» **TEXTO PARA LEITURA**
○ ○ ○ ○
Basta pensar na Cruz Vermelha, em Rousseau, Benjamin Constant, Madame de Stael, Pestalozzi, Le Corbusier, Piaget, Giacometti, Godard, elenco mais impressionante que o de alguns gigantes pela própria natureza.
Eis que o relógio cuco dá nova contribuição ao soar o alarme contra o perigo mortal da anarquia do câmbio. Ninguém no mundo se compara aos suíços em cautela e horror do não convencional. Se arriscam fixar a cotação do franco suíço em euros é porque a situação está para além de preta.
A diferença entre nós e eles é que, como os sicilianos, eles jamais ameaçam: preferem agir sem preanuncio. Nós somos incendiários nas declarações e tímidos na ação e não apenas por amor à bravata.
É que os suíços podem arrostar ataques especulativos com alguma chance de sair com vida.
Nós, sempre no fio da navalha, corremos o risco de soprarmos em inflação que já arde em cima da palha seca se tomarmos medidas ousadas como o corte do juro ou o controle de capitais.
Por isso nos limitamos por muito tempo a denunciar a guerra cambial no G20 e a pedir à Organização Mundial do Comércio que estude o efeito do câmbio no comércio. São gestos louváveis, mas anódinos, pois o mundo vive em situação de anarquia cambial, isso é, ausência total de normas e governo na matéria.
○ ○ ○ ○
» **BLOCO DE DADOS**
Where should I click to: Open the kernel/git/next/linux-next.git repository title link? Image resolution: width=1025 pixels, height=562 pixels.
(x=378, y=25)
○ ○ ○ ○
» **OBJETIVO**
De acordo com o texto para leitura, com que povo os suíços são comparados por jamais ameaçarem antes de agir?

» **RESULTADO DA TAREFA**
Com os sicilianos.